╭─ DATA RECORDS
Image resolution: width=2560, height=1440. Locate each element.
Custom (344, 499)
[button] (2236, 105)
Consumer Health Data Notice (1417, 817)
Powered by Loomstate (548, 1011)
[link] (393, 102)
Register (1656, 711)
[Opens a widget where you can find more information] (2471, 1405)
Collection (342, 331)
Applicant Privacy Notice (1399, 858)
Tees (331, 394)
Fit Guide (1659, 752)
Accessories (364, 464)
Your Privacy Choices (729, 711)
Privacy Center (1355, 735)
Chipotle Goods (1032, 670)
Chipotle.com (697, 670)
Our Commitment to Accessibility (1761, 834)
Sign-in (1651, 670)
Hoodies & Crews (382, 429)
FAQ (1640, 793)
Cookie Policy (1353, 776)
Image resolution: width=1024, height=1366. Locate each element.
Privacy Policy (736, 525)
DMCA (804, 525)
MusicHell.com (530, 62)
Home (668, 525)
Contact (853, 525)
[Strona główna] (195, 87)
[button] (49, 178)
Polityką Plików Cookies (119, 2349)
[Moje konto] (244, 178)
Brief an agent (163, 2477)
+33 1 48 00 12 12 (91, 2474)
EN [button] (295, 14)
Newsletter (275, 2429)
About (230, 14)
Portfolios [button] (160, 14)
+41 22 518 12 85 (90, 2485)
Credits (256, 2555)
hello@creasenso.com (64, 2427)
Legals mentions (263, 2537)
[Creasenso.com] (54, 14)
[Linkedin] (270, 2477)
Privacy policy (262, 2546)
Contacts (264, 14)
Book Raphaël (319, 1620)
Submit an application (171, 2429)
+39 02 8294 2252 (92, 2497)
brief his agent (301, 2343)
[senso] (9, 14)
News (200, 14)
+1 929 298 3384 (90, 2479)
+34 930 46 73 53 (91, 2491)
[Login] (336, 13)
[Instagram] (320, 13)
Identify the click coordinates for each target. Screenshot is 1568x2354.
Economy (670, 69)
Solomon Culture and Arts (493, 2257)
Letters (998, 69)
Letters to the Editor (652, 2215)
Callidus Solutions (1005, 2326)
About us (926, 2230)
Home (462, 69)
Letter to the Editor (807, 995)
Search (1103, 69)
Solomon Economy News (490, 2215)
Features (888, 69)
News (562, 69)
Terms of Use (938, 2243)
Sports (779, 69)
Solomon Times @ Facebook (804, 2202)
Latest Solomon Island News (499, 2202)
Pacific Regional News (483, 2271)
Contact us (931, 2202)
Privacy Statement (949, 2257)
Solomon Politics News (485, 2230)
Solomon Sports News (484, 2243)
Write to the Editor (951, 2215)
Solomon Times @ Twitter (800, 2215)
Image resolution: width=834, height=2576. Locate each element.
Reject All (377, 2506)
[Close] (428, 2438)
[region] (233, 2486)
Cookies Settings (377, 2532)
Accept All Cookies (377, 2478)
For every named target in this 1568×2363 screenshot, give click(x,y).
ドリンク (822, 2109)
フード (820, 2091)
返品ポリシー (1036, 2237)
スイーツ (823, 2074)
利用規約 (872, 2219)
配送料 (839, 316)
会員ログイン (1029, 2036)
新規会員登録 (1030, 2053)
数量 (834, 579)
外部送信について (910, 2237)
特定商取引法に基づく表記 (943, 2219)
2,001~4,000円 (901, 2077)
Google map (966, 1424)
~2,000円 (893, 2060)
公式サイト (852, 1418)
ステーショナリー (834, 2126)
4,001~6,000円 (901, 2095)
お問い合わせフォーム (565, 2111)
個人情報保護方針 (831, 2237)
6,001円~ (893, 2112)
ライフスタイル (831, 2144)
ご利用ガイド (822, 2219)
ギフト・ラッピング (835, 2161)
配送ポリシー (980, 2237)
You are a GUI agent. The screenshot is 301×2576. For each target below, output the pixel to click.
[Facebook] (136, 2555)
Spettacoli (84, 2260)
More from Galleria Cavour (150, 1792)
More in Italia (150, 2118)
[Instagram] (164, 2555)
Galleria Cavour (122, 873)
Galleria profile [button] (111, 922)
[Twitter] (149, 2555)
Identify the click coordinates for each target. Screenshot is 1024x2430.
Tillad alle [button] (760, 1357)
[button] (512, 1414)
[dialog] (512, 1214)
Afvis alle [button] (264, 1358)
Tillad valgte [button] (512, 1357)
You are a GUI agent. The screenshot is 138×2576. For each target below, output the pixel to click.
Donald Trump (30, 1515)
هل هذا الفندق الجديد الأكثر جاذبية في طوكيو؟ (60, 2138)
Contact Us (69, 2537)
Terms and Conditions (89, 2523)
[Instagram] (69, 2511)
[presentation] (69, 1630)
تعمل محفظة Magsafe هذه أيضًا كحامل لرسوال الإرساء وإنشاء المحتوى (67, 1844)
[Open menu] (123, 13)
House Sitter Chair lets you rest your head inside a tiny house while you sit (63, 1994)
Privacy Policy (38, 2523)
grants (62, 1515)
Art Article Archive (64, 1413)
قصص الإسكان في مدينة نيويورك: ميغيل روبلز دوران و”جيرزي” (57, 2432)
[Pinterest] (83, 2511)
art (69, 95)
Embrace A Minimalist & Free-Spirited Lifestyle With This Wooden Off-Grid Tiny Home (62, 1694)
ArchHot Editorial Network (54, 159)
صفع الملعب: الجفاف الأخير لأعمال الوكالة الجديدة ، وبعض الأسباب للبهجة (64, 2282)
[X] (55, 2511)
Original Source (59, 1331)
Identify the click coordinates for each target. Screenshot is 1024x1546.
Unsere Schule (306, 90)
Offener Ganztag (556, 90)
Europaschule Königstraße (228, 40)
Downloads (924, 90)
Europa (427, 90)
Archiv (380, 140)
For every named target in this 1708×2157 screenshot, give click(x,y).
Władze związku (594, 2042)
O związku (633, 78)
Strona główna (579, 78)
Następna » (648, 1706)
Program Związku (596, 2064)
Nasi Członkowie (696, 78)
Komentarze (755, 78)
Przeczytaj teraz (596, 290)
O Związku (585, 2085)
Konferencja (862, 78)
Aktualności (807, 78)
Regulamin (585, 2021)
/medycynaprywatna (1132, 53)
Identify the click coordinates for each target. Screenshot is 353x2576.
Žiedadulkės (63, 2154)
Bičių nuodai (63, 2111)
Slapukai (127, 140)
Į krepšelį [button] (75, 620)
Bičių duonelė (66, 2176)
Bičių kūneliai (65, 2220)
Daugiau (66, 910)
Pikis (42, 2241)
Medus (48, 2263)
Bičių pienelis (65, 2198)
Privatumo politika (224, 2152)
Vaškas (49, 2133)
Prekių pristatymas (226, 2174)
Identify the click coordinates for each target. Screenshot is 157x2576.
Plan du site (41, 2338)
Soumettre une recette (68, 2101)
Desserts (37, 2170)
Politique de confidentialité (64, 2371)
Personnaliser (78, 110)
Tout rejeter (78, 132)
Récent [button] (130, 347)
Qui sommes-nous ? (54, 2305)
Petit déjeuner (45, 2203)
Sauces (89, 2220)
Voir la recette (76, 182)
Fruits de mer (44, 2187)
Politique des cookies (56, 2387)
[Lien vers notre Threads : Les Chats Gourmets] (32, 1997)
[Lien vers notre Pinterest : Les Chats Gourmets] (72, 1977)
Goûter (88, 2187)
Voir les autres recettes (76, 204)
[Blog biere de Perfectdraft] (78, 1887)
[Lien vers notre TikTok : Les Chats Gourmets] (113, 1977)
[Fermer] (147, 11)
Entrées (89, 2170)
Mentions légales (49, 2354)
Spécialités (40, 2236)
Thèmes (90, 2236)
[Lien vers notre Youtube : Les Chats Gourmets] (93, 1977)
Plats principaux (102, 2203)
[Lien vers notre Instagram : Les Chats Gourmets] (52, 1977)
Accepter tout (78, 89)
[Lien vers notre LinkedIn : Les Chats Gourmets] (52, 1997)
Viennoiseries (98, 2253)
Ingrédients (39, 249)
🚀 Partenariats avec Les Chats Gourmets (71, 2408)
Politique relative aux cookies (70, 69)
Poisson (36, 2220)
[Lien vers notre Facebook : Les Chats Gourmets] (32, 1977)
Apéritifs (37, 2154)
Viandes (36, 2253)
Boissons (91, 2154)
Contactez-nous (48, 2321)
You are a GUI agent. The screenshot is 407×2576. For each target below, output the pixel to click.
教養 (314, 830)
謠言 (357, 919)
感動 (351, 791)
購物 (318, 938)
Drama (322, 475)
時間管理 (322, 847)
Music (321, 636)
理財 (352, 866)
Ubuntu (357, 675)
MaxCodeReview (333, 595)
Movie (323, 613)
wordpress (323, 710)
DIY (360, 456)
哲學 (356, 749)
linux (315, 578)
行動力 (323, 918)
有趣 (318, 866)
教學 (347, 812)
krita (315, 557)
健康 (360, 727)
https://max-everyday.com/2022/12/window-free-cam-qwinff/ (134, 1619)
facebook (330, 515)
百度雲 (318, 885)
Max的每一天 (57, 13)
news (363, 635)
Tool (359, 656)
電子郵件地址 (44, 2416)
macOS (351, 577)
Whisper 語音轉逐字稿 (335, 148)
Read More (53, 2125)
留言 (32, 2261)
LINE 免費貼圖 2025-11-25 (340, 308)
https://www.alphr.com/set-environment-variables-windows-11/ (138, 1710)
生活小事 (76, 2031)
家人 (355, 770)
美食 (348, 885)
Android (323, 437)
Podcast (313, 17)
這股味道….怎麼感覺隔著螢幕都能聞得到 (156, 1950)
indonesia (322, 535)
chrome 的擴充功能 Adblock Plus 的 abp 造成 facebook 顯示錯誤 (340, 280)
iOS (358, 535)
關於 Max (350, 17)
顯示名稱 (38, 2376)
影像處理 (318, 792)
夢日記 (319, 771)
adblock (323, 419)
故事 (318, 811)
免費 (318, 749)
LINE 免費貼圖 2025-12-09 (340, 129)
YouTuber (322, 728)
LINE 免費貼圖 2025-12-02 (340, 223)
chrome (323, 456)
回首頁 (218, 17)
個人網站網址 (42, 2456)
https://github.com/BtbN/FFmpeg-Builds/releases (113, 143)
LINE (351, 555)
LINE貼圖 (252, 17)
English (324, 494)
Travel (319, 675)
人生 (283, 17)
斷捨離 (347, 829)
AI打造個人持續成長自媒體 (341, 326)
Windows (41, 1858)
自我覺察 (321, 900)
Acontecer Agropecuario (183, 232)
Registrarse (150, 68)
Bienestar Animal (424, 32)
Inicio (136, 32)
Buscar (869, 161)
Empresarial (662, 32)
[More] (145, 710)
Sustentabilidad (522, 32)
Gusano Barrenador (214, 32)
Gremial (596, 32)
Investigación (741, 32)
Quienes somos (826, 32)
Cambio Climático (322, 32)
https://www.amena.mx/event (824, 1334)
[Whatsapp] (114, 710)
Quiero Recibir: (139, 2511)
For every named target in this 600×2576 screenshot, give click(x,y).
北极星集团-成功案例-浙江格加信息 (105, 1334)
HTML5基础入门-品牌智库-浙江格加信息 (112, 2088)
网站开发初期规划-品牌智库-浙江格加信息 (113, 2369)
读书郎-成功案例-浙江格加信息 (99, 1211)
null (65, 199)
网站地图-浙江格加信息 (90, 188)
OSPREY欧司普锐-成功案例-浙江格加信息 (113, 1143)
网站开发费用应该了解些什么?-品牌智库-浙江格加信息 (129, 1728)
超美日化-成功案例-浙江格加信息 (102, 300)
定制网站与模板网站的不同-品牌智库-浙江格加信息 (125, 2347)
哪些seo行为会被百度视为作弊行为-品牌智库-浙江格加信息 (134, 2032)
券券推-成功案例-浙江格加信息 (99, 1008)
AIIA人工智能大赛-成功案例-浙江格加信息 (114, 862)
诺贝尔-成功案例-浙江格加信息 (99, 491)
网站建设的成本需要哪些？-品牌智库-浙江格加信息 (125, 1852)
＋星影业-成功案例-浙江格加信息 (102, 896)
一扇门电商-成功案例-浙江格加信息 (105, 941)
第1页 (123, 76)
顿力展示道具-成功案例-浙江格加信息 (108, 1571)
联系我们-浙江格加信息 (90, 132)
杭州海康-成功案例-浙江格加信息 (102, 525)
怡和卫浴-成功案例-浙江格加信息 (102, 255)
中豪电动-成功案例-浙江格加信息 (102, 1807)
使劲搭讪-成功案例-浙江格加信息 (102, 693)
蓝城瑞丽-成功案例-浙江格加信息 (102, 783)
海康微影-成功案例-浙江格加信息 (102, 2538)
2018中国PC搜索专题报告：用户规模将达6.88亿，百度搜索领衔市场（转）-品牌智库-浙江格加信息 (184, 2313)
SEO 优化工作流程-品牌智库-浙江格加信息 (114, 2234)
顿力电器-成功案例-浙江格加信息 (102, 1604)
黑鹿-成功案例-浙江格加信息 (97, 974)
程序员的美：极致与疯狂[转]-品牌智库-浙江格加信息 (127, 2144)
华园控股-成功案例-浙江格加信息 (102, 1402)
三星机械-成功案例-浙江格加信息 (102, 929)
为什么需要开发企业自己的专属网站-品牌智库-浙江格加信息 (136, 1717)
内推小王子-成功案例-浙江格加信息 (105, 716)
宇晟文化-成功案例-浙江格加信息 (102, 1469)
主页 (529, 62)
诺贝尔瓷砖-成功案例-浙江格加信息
╰─
• **WORK INSTRUCTION**:
Within the data above, the span starting at the line containing "配送ポリシー (980, 2237)" and ending at the line containing "ArchHot Editorial Network (54, 159)" is to be retyped exactly, with no other lines.

• **EXERCISE RESPONSE**:
配送ポリシー (980, 2237)
You are a GUI agent. The screenshot is 301×2576. For each target below, output the pixel to click.
[Facebook] (136, 2555)
Spettacoli (84, 2260)
More from Galleria Cavour (150, 1792)
More in Italia (150, 2118)
[Instagram] (164, 2555)
Galleria Cavour (122, 873)
Galleria profile [button] (111, 922)
[Twitter] (149, 2555)
Identify the click coordinates for each target. Screenshot is 1024x2430.
Tillad alle [button] (760, 1357)
[button] (512, 1414)
[dialog] (512, 1214)
Afvis alle [button] (264, 1358)
Tillad valgte [button] (512, 1357)
You are a GUI agent. The screenshot is 138×2576. For each target below, output the pixel to click.
Donald Trump (30, 1515)
هل هذا الفندق الجديد الأكثر جاذبية في طوكيو؟ (60, 2138)
Contact Us (69, 2537)
Terms and Conditions (89, 2523)
[Instagram] (69, 2511)
[presentation] (69, 1630)
تعمل محفظة Magsafe هذه أيضًا كحامل لرسوال الإرساء وإنشاء المحتوى (67, 1844)
[Open menu] (123, 13)
House Sitter Chair lets you rest your head inside a tiny house while you sit (63, 1994)
Privacy Policy (38, 2523)
grants (62, 1515)
Art Article Archive (64, 1413)
قصص الإسكان في مدينة نيويورك: ميغيل روبلز دوران و”جيرزي” (57, 2432)
[Pinterest] (83, 2511)
art (69, 95)
Embrace A Minimalist & Free-Spirited Lifestyle With This Wooden Off-Grid Tiny Home (62, 1694)
ArchHot Editorial Network (54, 159)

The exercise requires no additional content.